One temporary solution would bring all of this to a stop: Freeze student loan payments and interest during COVID-19. So why is our government insistent on collecting student loan payments during a global pandemic? Since when did debt-ridden graduates and unemployed Canadians become such a lucrative cash cow?

It’s ineffective to continue labelling student loan debt as an individual problem while ignoring the systemic changes that have led to a greater reliance on student loans in the first place. The public defunding of Canada’s post-secondary system over the last several decades, and the subsequent rise in tuition and individual education costs, is well-documented. The stories of earning enough from a summer job to pay for a year’s worth of education costs, mostly recounted by older Canadians, are a distant past.
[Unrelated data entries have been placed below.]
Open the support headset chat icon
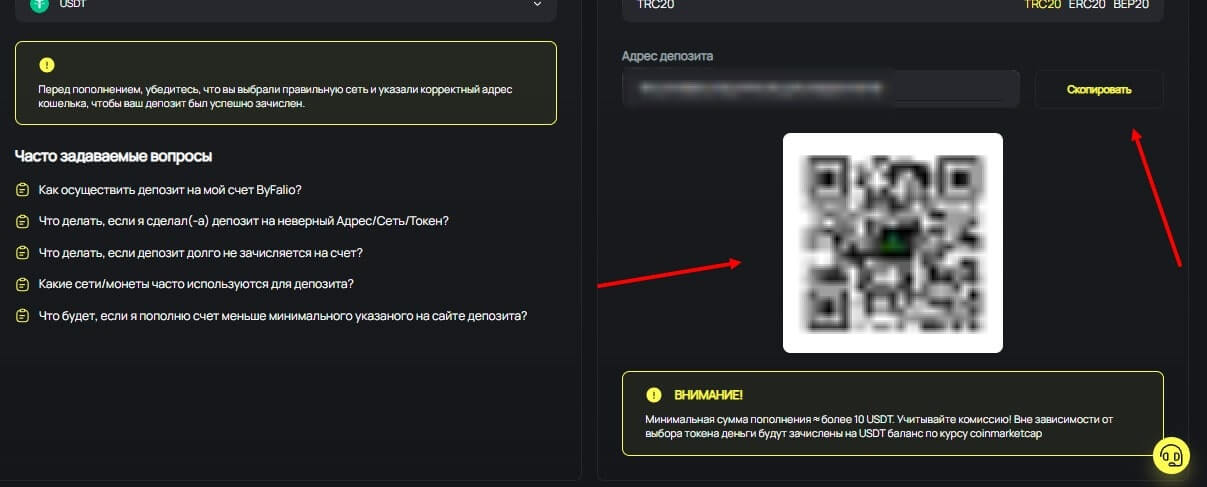 [x=1171, y=456]
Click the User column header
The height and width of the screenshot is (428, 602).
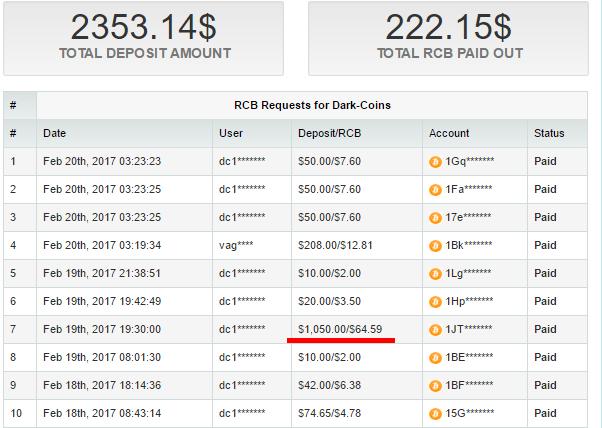(x=230, y=133)
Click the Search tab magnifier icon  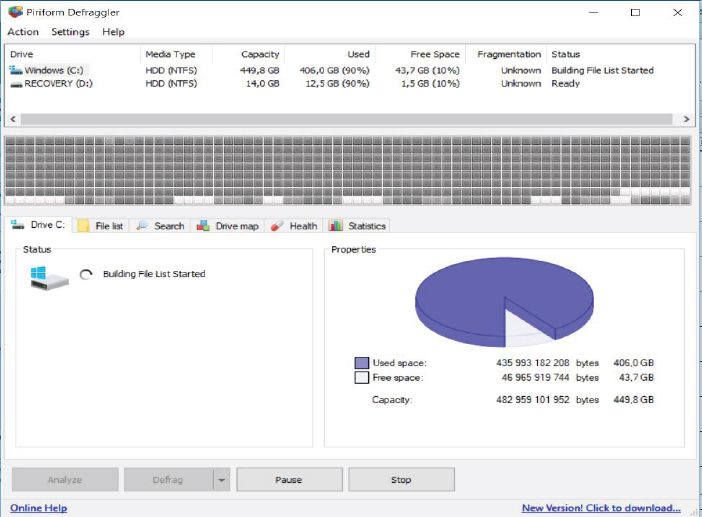click(142, 226)
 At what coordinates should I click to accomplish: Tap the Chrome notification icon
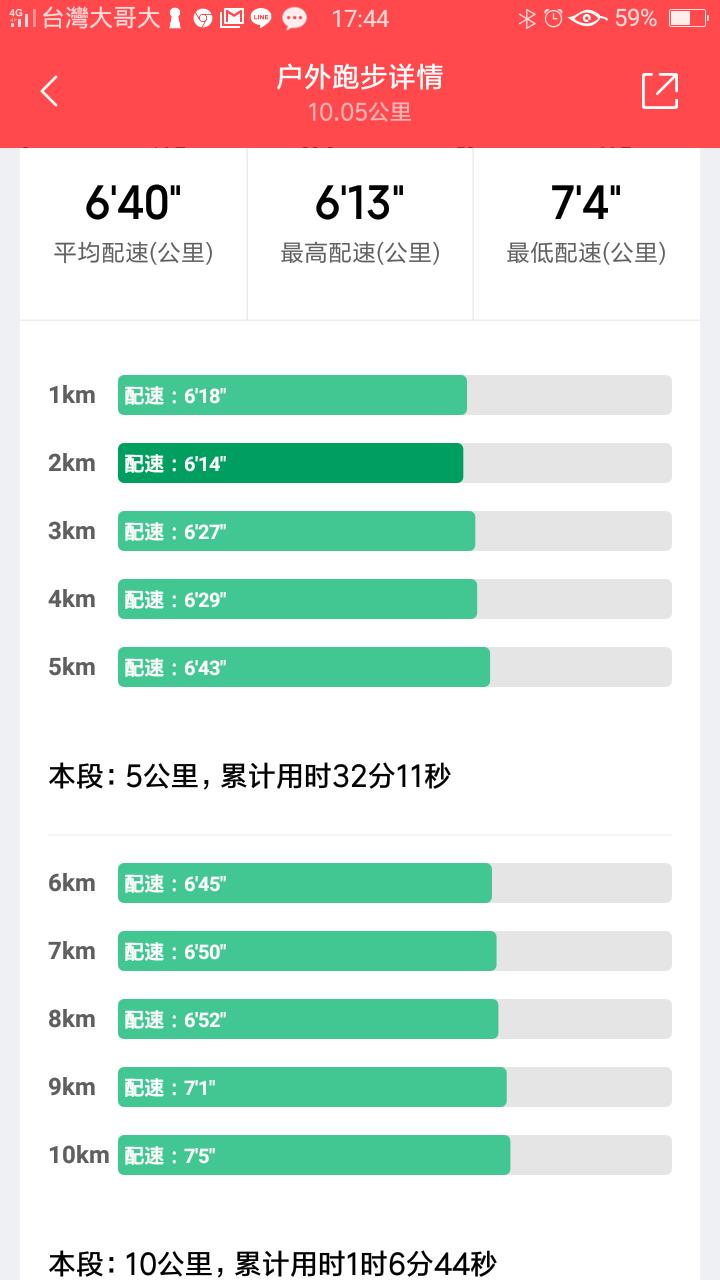pyautogui.click(x=202, y=18)
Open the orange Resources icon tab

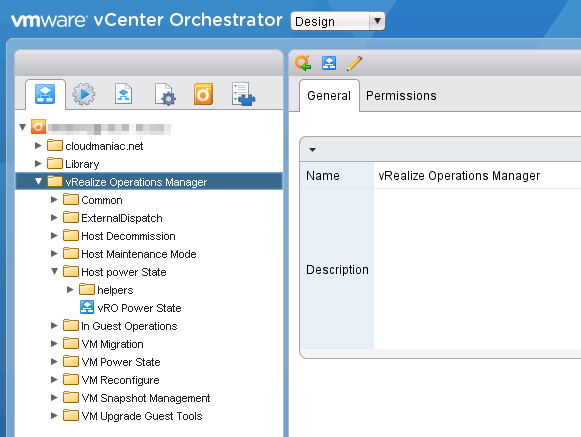tap(203, 94)
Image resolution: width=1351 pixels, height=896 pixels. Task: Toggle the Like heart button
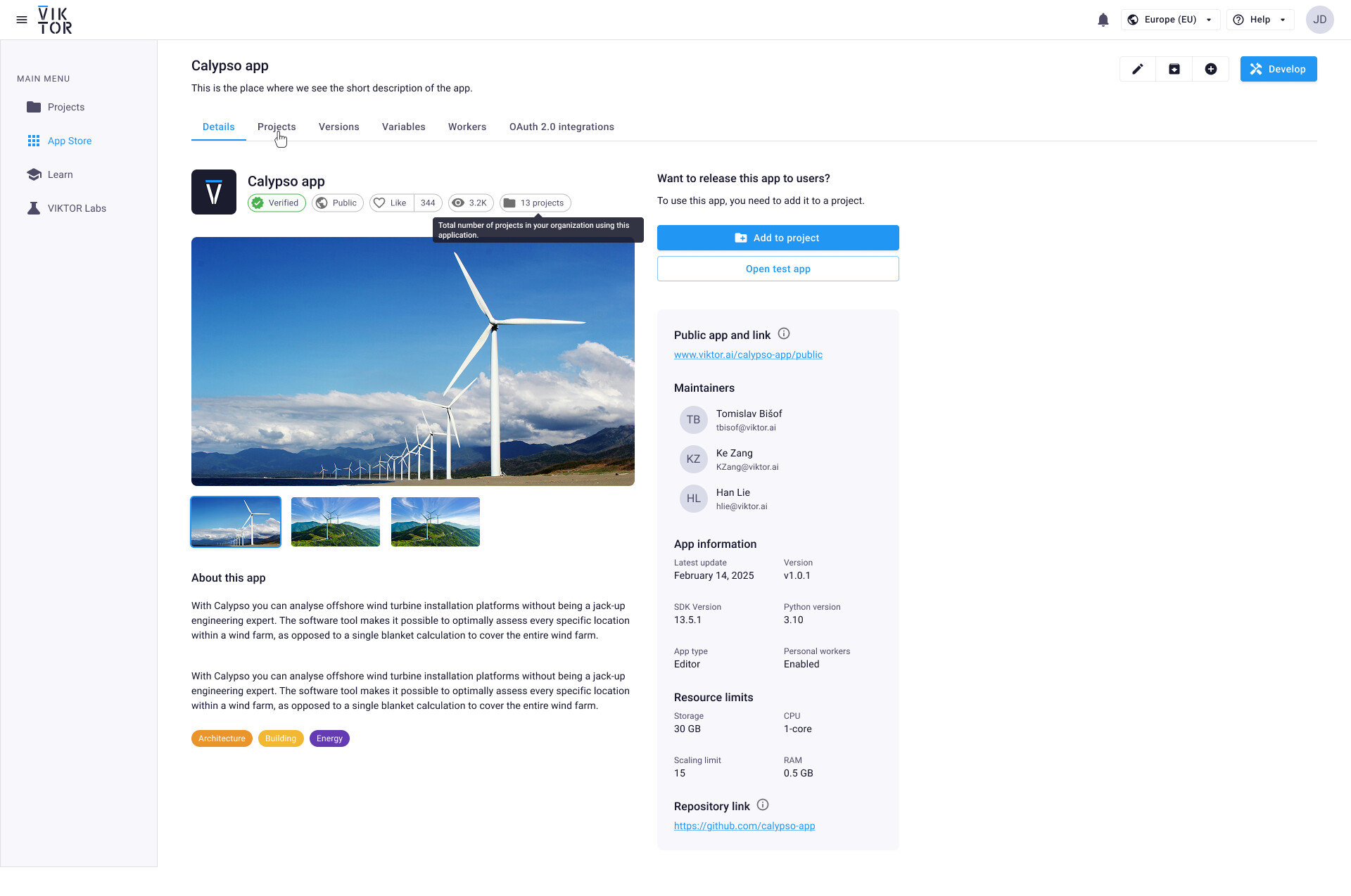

Instead, the student loan debt burdening younger Canadians is preventing them from homeownership, retirement savings, investing and other generational milestones that are meant to fuel the Canadian economy. Student loan debt is ironically closing many of the doors that a good education and a well-paying job are usually meant to open.

Whether you agree with cancelling Canada’s student debt, a freeze on loan payments and interest is far from full forgiveness. It’s bare-minimum relief in the form of time — much-needed time for recent graduates and underemployed Canadians to find the financial footing they need to join the workforce and participate in Canada’s economy as we continue to contend with COVID-19.

Without a student loan freeze, quips like “my biggest worry is young people” (as Employment Minister Carla Qualtrough was quoted saying in a December op-ed) ring hollow when the government continues to ignore the ongoing strains that affect the very people they are speaking for.

Trudeau’s government had an opportunity to take action on Nov. 24 when a motion by NDP MP Heather McPherson to extend the freeze on loan payments passed unanimously in the House of Commons. Instead, the radio silence of the Liberal government has continued, and the quiet collection of loan payments speaks volumes about our current government’s priorities: Profits over students, recent graduates and student loan borrowers.

Patty Facy is a Toronto-based digital service designer and organizer of the #FreezeTheNSLSC campaign.